• **Task material**
———

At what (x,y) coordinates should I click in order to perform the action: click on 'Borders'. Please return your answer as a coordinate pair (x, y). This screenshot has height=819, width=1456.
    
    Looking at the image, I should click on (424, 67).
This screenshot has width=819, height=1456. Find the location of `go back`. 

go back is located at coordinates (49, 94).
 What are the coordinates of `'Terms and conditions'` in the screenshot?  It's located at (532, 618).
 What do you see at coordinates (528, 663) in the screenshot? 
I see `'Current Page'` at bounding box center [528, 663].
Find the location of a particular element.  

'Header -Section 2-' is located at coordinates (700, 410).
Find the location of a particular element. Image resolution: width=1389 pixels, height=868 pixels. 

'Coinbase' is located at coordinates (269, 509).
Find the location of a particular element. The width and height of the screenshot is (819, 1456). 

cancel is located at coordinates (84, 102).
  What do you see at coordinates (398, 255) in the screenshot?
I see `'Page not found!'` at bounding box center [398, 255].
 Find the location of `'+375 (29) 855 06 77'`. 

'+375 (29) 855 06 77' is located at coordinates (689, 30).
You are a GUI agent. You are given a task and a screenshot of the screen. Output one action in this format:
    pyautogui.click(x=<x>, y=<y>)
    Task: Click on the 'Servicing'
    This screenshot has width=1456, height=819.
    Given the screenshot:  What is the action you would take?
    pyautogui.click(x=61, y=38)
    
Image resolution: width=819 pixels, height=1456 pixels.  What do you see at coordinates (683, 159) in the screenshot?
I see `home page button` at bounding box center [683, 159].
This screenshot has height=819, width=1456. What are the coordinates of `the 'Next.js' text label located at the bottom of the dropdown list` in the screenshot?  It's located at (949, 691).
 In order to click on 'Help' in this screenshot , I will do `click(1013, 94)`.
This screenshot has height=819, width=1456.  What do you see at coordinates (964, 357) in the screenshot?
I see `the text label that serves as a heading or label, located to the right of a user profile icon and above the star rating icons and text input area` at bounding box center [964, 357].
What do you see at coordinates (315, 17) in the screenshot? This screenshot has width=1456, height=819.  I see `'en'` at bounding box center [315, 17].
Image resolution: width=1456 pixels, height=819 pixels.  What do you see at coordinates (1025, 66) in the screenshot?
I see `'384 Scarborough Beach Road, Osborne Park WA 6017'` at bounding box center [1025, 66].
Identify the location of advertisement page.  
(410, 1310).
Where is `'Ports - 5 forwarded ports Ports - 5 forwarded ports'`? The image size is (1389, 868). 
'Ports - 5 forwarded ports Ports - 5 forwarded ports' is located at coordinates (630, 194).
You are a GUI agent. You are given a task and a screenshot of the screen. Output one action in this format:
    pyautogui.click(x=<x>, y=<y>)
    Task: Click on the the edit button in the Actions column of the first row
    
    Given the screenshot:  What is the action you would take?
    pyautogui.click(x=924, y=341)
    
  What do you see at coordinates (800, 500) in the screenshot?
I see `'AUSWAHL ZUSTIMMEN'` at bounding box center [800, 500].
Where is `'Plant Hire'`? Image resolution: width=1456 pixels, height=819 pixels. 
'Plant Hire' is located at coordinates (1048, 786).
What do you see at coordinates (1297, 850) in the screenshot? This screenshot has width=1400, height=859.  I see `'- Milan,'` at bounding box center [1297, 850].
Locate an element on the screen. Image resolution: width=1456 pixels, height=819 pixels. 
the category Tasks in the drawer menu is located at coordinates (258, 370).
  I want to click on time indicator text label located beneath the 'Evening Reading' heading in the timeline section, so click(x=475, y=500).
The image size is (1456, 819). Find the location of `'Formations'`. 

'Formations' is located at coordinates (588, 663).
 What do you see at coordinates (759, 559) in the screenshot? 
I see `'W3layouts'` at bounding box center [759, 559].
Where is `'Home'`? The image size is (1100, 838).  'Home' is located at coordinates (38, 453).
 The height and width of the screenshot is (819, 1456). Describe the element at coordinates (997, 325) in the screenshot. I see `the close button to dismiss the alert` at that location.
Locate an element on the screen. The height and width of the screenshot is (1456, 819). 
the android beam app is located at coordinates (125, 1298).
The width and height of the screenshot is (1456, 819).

———

• **What the exercise asks**
In all the records above, change every "Find the location of" to "Locate" and reproduce the rest without alteration.

• **In response**
At what (x,y) coordinates should I click in order to perform the action: click on 'Borders'. Please return your answer as a coordinate pair (x, y). This screenshot has height=819, width=1456.
    
    Looking at the image, I should click on (424, 67).
This screenshot has width=819, height=1456. Locate `go back`. 

go back is located at coordinates (49, 94).
 What are the coordinates of `'Terms and conditions'` in the screenshot?  It's located at (532, 618).
 What do you see at coordinates (528, 663) in the screenshot? 
I see `'Current Page'` at bounding box center [528, 663].
Locate a particular element.  

'Header -Section 2-' is located at coordinates (700, 410).
Locate a particular element. Image resolution: width=1389 pixels, height=868 pixels. 

'Coinbase' is located at coordinates (269, 509).
Locate a particular element. The width and height of the screenshot is (819, 1456). 

cancel is located at coordinates (84, 102).
  What do you see at coordinates (398, 255) in the screenshot?
I see `'Page not found!'` at bounding box center [398, 255].
 Locate `'+375 (29) 855 06 77'`. 

'+375 (29) 855 06 77' is located at coordinates (689, 30).
You are a GUI agent. You are given a task and a screenshot of the screen. Output one action in this format:
    pyautogui.click(x=<x>, y=<y>)
    Task: Click on the 'Servicing'
    This screenshot has width=1456, height=819.
    Given the screenshot:  What is the action you would take?
    pyautogui.click(x=61, y=38)
    
Image resolution: width=819 pixels, height=1456 pixels.  What do you see at coordinates (683, 159) in the screenshot?
I see `home page button` at bounding box center [683, 159].
This screenshot has height=819, width=1456. What are the coordinates of `the 'Next.js' text label located at the bottom of the dropdown list` in the screenshot?  It's located at (949, 691).
 In order to click on 'Help' in this screenshot , I will do `click(1013, 94)`.
This screenshot has height=819, width=1456.  What do you see at coordinates (964, 357) in the screenshot?
I see `the text label that serves as a heading or label, located to the right of a user profile icon and above the star rating icons and text input area` at bounding box center [964, 357].
What do you see at coordinates (315, 17) in the screenshot? This screenshot has width=1456, height=819.  I see `'en'` at bounding box center [315, 17].
Image resolution: width=1456 pixels, height=819 pixels.  What do you see at coordinates (1025, 66) in the screenshot?
I see `'384 Scarborough Beach Road, Osborne Park WA 6017'` at bounding box center [1025, 66].
Identify the location of advertisement page.  
(410, 1310).
Where is `'Ports - 5 forwarded ports Ports - 5 forwarded ports'`? The image size is (1389, 868). 
'Ports - 5 forwarded ports Ports - 5 forwarded ports' is located at coordinates (630, 194).
You are a GUI agent. You are given a task and a screenshot of the screen. Output one action in this format:
    pyautogui.click(x=<x>, y=<y>)
    Task: Click on the the edit button in the Actions column of the first row
    
    Given the screenshot:  What is the action you would take?
    pyautogui.click(x=924, y=341)
    
  What do you see at coordinates (800, 500) in the screenshot?
I see `'AUSWAHL ZUSTIMMEN'` at bounding box center [800, 500].
Where is `'Plant Hire'`? Image resolution: width=1456 pixels, height=819 pixels. 
'Plant Hire' is located at coordinates (1048, 786).
What do you see at coordinates (1297, 850) in the screenshot? This screenshot has width=1400, height=859.  I see `'- Milan,'` at bounding box center [1297, 850].
Locate an element on the screen. Image resolution: width=1456 pixels, height=819 pixels. 
the category Tasks in the drawer menu is located at coordinates (258, 370).
  I want to click on time indicator text label located beneath the 'Evening Reading' heading in the timeline section, so click(x=475, y=500).
The image size is (1456, 819). Locate `'Formations'`. 

'Formations' is located at coordinates (588, 663).
 What do you see at coordinates (759, 559) in the screenshot? 
I see `'W3layouts'` at bounding box center [759, 559].
Where is `'Home'`? The image size is (1100, 838).  'Home' is located at coordinates (38, 453).
 The height and width of the screenshot is (819, 1456). Describe the element at coordinates (997, 325) in the screenshot. I see `the close button to dismiss the alert` at that location.
Locate an element on the screen. The height and width of the screenshot is (1456, 819). 
the android beam app is located at coordinates (125, 1298).
The width and height of the screenshot is (1456, 819).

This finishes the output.